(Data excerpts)
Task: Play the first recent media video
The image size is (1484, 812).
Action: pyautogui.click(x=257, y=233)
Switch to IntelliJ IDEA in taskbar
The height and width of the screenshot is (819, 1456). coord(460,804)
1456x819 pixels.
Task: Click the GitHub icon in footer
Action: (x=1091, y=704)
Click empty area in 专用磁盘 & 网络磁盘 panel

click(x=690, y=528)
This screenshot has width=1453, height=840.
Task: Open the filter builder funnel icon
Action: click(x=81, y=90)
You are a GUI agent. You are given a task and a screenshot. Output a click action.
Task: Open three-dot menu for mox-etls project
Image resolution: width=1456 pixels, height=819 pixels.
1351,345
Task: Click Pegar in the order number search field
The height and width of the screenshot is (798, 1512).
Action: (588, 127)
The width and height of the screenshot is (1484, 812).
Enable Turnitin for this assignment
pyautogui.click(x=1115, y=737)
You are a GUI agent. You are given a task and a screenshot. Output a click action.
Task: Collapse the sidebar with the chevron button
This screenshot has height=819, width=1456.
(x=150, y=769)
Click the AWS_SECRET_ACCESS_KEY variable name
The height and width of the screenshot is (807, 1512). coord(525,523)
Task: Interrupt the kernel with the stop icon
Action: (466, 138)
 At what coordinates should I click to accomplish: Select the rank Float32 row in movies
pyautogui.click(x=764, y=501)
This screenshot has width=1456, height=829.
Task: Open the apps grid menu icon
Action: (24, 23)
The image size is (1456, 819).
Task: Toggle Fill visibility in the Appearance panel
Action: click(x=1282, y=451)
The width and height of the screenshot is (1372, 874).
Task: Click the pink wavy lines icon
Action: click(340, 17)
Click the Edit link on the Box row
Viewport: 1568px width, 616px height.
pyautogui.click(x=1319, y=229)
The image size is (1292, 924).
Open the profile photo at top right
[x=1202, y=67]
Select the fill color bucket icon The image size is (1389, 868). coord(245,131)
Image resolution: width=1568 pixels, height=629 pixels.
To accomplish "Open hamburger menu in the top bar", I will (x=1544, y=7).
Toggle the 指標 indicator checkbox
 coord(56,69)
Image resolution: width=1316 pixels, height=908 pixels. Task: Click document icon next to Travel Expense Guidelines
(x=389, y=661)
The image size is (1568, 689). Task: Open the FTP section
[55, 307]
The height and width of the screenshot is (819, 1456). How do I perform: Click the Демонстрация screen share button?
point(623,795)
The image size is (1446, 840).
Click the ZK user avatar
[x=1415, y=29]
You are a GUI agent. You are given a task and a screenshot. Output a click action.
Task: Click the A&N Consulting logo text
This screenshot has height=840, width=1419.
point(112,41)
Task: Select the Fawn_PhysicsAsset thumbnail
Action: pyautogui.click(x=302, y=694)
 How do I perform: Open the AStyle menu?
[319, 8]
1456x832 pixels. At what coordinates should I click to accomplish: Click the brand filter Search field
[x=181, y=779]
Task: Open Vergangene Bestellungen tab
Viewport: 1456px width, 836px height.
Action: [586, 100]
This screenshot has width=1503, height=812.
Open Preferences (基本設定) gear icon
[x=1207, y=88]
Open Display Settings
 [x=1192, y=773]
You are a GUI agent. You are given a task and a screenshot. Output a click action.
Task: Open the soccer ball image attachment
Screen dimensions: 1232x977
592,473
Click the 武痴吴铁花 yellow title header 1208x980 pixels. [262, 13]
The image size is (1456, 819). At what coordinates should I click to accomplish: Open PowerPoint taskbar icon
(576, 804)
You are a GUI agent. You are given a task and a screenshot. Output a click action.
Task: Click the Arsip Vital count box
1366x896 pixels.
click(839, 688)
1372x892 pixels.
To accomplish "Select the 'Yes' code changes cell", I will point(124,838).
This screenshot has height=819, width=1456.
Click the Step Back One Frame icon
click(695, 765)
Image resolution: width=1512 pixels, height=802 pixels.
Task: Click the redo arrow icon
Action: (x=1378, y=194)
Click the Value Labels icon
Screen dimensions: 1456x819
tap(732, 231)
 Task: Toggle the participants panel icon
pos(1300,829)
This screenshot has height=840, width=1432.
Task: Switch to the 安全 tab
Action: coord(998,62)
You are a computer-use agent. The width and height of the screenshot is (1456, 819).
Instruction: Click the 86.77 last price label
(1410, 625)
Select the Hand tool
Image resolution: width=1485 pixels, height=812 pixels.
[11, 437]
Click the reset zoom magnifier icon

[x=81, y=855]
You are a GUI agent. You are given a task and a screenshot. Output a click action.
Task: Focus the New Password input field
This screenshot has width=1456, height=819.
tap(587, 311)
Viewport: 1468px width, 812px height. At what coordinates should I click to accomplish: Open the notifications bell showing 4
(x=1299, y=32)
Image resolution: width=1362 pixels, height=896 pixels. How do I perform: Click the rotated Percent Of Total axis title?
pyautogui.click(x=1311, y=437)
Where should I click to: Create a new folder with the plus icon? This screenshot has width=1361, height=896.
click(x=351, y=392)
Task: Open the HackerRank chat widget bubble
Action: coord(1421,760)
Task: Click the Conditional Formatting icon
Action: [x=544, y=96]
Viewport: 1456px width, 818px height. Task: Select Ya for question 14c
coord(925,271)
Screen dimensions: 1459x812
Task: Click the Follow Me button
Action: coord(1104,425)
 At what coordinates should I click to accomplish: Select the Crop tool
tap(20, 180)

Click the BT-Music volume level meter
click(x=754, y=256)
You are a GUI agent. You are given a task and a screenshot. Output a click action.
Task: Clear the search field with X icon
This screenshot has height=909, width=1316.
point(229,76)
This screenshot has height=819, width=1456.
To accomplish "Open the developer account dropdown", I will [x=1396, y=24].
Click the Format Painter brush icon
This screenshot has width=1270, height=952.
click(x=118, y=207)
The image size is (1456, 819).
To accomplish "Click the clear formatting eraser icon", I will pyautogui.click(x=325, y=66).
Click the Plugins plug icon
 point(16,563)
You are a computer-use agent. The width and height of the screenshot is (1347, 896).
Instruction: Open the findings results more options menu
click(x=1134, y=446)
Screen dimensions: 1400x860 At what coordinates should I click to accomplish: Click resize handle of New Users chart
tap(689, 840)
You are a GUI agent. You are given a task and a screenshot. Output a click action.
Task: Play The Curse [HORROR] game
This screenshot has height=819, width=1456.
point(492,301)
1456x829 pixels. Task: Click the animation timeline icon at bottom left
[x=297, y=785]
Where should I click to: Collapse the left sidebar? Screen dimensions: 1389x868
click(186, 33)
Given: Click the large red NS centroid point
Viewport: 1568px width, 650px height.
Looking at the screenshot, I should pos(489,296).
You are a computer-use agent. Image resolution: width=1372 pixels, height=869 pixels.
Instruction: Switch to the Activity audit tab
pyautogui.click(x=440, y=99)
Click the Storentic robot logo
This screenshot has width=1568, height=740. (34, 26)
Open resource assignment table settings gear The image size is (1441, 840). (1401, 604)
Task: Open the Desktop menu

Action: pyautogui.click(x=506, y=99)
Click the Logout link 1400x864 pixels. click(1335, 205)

* **Problem to work on**: Precisely the line with "Where should I click to: Collapse" and the lines after it, up to the last line of the entries above, are to be reproduced, and nothing more.

* **Exercise answer**:
Where should I click to: Collapse the left sidebar? Screen dimensions: 1389x868
click(186, 33)
Given: Click the large red NS centroid point
Viewport: 1568px width, 650px height.
Looking at the screenshot, I should pos(489,296).
You are a computer-use agent. Image resolution: width=1372 pixels, height=869 pixels.
Instruction: Switch to the Activity audit tab
pyautogui.click(x=440, y=99)
Click the Storentic robot logo
This screenshot has width=1568, height=740. (34, 26)
Open resource assignment table settings gear The image size is (1441, 840). (1401, 604)
Task: Open the Desktop menu

Action: pyautogui.click(x=506, y=99)
Click the Logout link 1400x864 pixels. click(1335, 205)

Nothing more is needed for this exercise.